Query alerts directly from the Observability HTTP API to set up automated tasks, adapt responses, and build integrations according to your use case. For example, insert the output into another command, export details to text file formats, or configure a Linux cron job. You can call the Observability HTTP API from the command-line interface (CLI) or a web browser and obtain the result in JSON format.
This section explains how to call the Observability HTTP API endpoint from the CLI using the Alertmanager API specification to query metrics.
Before you begin
To get the permissions you need to access the Observability HTTP API endpoint, ask your Project IAM Admin to grant you the Project Cortex Alertmanager Viewer (project-cortex-alertmanager-viewer
) role in your project namespace.
The Project IAM Admin can grant you access by creating a role binding:
a. Infrastructure Operator (IO) Root-Admin - Project Cortex Alertmanager Viewer
:
kubectl --kubeconfig $HOME/root-admin-kubeconfig create rolebinding
io-cortex-alertmanager-viewer-binding -n infra-obs
--user=fop-infrastructure-operator@example.com
--role=project-cortex-alertmanager-viewer
b. Platform-Admin (PA) Root-Admin - Project Cortex Alertmanager Viewer
:
kubectl --kubeconfig $HOME/root-admin-kubeconfig create rolebinding
pa-cortex-alertmanager-viewer-binding -n platform-obs
--user=fop-platform-admin@example.com
--role=project-cortex-alertmanager-viewer
c. Application Operator (AO) Root-Admin - Project Cortex Alertmanager Viewer: Project: $AO_PROJECT AO User Name: $AO_USER
kubectl --kubeconfig $HOME/root-admin-kubeconfig create rolebinding
project-cortex-alertmanager-viewer-binding -n $AO_PROJECT
--user=$AO_USER
--role=project-cortex-alertmanager-viewer
After the role binding is created, you can access corresponding Alertmanager with your login username.
Verify the role binding
kubectl --kubeconfig $HOME/org-1-admin-kubeconfig get rolebinding -n platform-obs
For information about setting role bindings from the GDC console, see Grant access to resources.
Cortex endpoint
The following URL is the Cortex endpoint for accessing alerts:
https://GDC_URL/PROJECT_NAME/cortex/alertmanager/
Replace the following:
- GDC_URL: The URL of your organization in GDC.
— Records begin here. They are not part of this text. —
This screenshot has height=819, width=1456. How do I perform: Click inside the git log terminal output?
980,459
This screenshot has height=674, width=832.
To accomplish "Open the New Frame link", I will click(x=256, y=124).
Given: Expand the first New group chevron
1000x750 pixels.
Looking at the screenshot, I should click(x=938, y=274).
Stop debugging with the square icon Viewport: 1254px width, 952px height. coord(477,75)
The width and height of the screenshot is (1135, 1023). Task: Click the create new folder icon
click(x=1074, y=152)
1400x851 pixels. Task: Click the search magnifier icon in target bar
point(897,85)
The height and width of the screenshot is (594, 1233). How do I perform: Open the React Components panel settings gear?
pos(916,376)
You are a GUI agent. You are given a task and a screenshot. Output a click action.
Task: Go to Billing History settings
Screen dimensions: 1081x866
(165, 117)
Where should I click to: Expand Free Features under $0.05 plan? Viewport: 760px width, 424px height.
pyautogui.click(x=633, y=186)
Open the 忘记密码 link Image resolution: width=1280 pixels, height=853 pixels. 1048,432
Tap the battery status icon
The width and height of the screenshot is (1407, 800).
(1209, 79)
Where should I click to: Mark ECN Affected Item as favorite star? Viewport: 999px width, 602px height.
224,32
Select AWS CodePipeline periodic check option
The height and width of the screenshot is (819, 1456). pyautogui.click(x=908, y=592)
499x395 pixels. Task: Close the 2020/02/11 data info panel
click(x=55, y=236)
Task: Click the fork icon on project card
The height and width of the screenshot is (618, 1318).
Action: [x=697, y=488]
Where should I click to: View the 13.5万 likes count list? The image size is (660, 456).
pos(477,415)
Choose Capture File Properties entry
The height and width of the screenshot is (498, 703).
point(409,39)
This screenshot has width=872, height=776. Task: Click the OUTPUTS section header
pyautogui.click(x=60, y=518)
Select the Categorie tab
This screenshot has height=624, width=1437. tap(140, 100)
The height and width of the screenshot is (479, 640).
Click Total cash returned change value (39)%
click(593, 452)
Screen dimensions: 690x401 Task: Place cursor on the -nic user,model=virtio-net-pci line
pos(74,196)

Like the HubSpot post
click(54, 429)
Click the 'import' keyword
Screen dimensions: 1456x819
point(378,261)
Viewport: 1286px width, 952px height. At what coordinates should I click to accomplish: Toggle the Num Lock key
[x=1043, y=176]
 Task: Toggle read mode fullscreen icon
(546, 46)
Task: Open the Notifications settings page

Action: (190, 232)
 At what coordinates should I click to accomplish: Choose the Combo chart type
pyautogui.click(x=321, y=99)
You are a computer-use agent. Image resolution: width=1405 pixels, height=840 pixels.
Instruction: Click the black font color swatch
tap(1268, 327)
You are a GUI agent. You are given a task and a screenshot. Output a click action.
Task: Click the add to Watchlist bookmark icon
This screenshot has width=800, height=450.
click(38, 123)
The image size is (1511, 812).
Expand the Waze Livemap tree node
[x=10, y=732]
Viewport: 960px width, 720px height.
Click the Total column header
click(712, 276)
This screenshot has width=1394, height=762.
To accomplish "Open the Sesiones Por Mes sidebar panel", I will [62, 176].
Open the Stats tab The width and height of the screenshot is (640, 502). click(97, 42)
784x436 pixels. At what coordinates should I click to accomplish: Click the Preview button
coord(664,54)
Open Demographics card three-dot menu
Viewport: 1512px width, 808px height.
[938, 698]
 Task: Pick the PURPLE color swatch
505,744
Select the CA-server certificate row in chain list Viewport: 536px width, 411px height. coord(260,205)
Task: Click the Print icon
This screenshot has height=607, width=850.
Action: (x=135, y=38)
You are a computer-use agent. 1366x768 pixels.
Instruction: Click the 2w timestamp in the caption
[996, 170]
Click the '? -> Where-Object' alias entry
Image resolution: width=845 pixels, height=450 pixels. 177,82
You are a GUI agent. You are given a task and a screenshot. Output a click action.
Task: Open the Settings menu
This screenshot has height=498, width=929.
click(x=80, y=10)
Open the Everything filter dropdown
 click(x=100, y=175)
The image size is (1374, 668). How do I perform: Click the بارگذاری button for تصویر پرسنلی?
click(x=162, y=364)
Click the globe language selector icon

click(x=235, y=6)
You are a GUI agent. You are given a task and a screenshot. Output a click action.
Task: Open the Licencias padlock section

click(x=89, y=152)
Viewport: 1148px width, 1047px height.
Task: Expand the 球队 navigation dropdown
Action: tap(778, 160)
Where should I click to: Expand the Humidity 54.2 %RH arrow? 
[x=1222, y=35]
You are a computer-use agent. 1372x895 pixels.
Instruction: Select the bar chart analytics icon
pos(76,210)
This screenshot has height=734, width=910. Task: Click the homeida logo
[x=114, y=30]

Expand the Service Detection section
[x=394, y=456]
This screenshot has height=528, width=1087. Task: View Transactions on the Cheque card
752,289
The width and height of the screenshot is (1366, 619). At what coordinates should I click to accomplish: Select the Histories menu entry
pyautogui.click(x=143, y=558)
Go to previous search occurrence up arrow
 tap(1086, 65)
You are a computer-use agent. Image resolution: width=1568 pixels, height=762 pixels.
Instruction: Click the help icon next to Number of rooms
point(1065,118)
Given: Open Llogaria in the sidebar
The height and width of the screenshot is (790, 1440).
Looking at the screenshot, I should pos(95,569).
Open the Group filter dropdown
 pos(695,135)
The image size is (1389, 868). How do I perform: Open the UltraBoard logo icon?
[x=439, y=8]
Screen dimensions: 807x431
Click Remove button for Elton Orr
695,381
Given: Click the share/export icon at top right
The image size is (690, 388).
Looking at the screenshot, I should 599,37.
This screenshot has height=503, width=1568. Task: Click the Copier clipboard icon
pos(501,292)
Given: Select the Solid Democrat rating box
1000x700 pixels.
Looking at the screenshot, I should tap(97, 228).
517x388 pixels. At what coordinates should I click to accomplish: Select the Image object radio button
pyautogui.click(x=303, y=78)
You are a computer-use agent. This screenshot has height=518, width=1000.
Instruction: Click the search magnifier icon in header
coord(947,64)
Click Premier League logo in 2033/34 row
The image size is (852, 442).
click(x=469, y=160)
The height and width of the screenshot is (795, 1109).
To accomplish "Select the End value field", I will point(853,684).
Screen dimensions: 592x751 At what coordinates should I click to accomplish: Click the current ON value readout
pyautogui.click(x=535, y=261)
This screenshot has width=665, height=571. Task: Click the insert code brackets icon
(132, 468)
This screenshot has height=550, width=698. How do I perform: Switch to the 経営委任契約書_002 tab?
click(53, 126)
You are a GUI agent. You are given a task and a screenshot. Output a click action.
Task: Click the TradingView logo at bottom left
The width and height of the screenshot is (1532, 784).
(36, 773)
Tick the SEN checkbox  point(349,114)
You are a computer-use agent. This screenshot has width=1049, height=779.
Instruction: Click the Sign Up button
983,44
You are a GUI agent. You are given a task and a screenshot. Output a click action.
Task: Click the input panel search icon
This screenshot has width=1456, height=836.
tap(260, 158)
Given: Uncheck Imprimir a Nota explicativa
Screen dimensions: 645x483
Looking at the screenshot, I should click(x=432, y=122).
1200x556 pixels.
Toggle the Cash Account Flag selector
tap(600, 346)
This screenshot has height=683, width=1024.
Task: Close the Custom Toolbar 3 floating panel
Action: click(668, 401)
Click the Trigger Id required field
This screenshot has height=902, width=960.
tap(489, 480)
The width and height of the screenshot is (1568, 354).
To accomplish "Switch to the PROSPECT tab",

- PROJECT_NAME: The name of your project.
Call the API endpoint
Follow these steps to reach the Cortex API endpoint from the CLI and query alerts:
- Ensure you meet the prerequisites.
- Open the CLI.
Use the
curl
tool to call the Cortex endpoint URL and extend the URL using the standard https://prometheus.io/docs/prometheus/latest/querying/api/#alertmanagers to query alerts. For example:curl https://console.org-1.zone1.google.gdch.test/alice/cortex/alertmanager/api/v1/alertmanagers
You obtain the output in the CLI following the command. The API response format is JSON.